Keeping every line intact, print the records that follow.

Records:
▬▬▬▬▬▬
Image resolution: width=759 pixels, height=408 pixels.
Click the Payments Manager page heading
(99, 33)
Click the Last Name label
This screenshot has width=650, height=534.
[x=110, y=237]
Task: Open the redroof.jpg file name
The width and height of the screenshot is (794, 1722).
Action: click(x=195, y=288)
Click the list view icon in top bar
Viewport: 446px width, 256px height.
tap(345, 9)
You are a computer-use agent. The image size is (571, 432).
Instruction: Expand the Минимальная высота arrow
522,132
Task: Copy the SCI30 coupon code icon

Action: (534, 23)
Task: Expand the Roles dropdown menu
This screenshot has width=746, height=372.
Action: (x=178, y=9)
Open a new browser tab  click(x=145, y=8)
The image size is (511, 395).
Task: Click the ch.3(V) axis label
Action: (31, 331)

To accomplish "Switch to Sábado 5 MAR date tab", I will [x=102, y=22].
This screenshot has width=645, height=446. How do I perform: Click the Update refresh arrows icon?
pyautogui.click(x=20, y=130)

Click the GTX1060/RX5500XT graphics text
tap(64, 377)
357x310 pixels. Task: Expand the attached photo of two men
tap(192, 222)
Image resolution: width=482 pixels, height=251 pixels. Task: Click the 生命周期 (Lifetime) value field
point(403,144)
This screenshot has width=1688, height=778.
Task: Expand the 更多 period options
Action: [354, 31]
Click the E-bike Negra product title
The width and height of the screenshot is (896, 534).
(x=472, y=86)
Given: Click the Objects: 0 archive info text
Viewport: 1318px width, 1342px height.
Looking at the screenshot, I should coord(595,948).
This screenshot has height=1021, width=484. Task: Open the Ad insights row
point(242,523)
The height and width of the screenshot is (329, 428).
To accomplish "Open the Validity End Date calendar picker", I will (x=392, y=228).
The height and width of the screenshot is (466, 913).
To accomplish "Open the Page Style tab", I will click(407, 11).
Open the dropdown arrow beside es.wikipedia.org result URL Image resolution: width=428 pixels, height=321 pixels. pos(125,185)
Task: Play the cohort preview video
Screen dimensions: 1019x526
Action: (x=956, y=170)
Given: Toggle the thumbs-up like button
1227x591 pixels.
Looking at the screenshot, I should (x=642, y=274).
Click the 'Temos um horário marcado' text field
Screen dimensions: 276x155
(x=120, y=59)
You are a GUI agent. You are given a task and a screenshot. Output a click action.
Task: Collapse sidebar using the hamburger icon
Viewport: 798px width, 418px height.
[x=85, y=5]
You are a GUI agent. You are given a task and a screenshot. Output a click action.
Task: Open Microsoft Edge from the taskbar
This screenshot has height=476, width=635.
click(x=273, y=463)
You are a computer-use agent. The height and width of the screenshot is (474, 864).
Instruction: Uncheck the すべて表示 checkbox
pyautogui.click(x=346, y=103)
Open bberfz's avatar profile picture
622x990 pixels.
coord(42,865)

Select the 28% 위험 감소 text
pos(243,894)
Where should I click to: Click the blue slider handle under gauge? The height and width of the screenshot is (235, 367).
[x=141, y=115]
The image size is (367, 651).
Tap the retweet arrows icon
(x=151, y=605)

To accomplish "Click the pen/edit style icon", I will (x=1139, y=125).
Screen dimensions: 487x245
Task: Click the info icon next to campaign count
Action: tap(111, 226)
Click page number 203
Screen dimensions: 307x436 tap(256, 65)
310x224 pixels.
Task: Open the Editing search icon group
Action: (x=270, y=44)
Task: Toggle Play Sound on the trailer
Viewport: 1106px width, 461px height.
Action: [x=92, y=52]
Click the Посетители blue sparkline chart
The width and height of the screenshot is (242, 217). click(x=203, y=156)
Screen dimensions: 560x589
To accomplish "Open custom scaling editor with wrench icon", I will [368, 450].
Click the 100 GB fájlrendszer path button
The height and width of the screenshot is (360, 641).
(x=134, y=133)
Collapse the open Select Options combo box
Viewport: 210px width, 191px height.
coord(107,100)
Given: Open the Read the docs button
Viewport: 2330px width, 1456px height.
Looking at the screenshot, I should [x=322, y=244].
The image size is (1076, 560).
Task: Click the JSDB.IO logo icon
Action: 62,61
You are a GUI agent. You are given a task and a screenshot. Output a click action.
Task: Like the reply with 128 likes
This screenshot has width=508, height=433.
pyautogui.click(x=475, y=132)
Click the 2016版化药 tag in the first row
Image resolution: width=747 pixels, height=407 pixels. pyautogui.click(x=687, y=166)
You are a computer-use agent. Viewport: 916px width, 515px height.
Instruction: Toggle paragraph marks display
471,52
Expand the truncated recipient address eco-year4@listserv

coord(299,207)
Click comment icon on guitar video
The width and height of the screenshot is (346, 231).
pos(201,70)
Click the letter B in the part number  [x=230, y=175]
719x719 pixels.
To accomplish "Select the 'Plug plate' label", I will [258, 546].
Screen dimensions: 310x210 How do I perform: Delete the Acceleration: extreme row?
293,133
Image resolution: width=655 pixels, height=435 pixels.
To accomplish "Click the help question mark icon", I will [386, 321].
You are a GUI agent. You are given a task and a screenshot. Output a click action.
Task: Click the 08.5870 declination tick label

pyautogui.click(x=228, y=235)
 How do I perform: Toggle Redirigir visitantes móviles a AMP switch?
▬▬▬▬▬▬
Response area:
Image resolution: width=759 pixels, height=408 pixels.
Click the Payments Manager page heading
(99, 33)
Click the Last Name label
This screenshot has width=650, height=534.
[x=110, y=237]
Task: Open the redroof.jpg file name
The width and height of the screenshot is (794, 1722).
Action: click(x=195, y=288)
Click the list view icon in top bar
Viewport: 446px width, 256px height.
tap(345, 9)
You are a computer-use agent. The image size is (571, 432).
Instruction: Expand the Минимальная высота arrow
522,132
Task: Copy the SCI30 coupon code icon

Action: (534, 23)
Task: Expand the Roles dropdown menu
This screenshot has width=746, height=372.
Action: (x=178, y=9)
Open a new browser tab  click(x=145, y=8)
The image size is (511, 395).
Task: Click the ch.3(V) axis label
Action: (31, 331)

To accomplish "Switch to Sábado 5 MAR date tab", I will [x=102, y=22].
This screenshot has width=645, height=446. How do I perform: Click the Update refresh arrows icon?
pyautogui.click(x=20, y=130)

Click the GTX1060/RX5500XT graphics text
tap(64, 377)
357x310 pixels. Task: Expand the attached photo of two men
tap(192, 222)
Image resolution: width=482 pixels, height=251 pixels. Task: Click the 生命周期 (Lifetime) value field
point(403,144)
This screenshot has width=1688, height=778.
Task: Expand the 更多 period options
Action: [354, 31]
Click the E-bike Negra product title
The width and height of the screenshot is (896, 534).
(x=472, y=86)
Given: Click the Objects: 0 archive info text
Viewport: 1318px width, 1342px height.
Looking at the screenshot, I should coord(595,948).
This screenshot has height=1021, width=484. Task: Open the Ad insights row
point(242,523)
The height and width of the screenshot is (329, 428).
To accomplish "Open the Validity End Date calendar picker", I will (x=392, y=228).
The height and width of the screenshot is (466, 913).
To accomplish "Open the Page Style tab", I will click(407, 11).
Open the dropdown arrow beside es.wikipedia.org result URL Image resolution: width=428 pixels, height=321 pixels. pos(125,185)
Task: Play the cohort preview video
Screen dimensions: 1019x526
Action: (x=956, y=170)
Given: Toggle the thumbs-up like button
1227x591 pixels.
Looking at the screenshot, I should (x=642, y=274).
Click the 'Temos um horário marcado' text field
Screen dimensions: 276x155
(x=120, y=59)
You are a GUI agent. You are given a task and a screenshot. Output a click action.
Task: Collapse sidebar using the hamburger icon
Viewport: 798px width, 418px height.
[x=85, y=5]
You are a GUI agent. You are given a task and a screenshot. Output a click action.
Task: Open Microsoft Edge from the taskbar
This screenshot has height=476, width=635.
click(x=273, y=463)
You are a computer-use agent. The height and width of the screenshot is (474, 864).
Instruction: Uncheck the すべて表示 checkbox
pyautogui.click(x=346, y=103)
Open bberfz's avatar profile picture
622x990 pixels.
coord(42,865)

Select the 28% 위험 감소 text
pos(243,894)
Where should I click to: Click the blue slider handle under gauge? The height and width of the screenshot is (235, 367).
[x=141, y=115]
The image size is (367, 651).
Tap the retweet arrows icon
(x=151, y=605)

To accomplish "Click the pen/edit style icon", I will (x=1139, y=125).
Screen dimensions: 487x245
Task: Click the info icon next to campaign count
Action: tap(111, 226)
Click page number 203
Screen dimensions: 307x436 tap(256, 65)
310x224 pixels.
Task: Open the Editing search icon group
Action: (x=270, y=44)
Task: Toggle Play Sound on the trailer
Viewport: 1106px width, 461px height.
Action: [x=92, y=52]
Click the Посетители blue sparkline chart
The width and height of the screenshot is (242, 217). click(x=203, y=156)
Screen dimensions: 560x589
To accomplish "Open custom scaling editor with wrench icon", I will [368, 450].
Click the 100 GB fájlrendszer path button
The height and width of the screenshot is (360, 641).
(x=134, y=133)
Collapse the open Select Options combo box
Viewport: 210px width, 191px height.
coord(107,100)
Given: Open the Read the docs button
Viewport: 2330px width, 1456px height.
Looking at the screenshot, I should [x=322, y=244].
The image size is (1076, 560).
Task: Click the JSDB.IO logo icon
Action: 62,61
You are a GUI agent. You are given a task and a screenshot. Output a click action.
Task: Like the reply with 128 likes
This screenshot has width=508, height=433.
pyautogui.click(x=475, y=132)
Click the 2016版化药 tag in the first row
Image resolution: width=747 pixels, height=407 pixels. pyautogui.click(x=687, y=166)
You are a computer-use agent. Viewport: 916px width, 515px height.
Instruction: Toggle paragraph marks display
471,52
Expand the truncated recipient address eco-year4@listserv

coord(299,207)
Click comment icon on guitar video
The width and height of the screenshot is (346, 231).
pos(201,70)
Click the letter B in the part number  [x=230, y=175]
719x719 pixels.
To accomplish "Select the 'Plug plate' label", I will [258, 546].
Screen dimensions: 310x210 How do I perform: Delete the Acceleration: extreme row?
293,133
Image resolution: width=655 pixels, height=435 pixels.
To accomplish "Click the help question mark icon", I will [386, 321].
You are a GUI agent. You are given a task and a screenshot. Output a click action.
Task: Click the 08.5870 declination tick label

pyautogui.click(x=228, y=235)
 How do I perform: Toggle Redirigir visitantes móviles a AMP switch?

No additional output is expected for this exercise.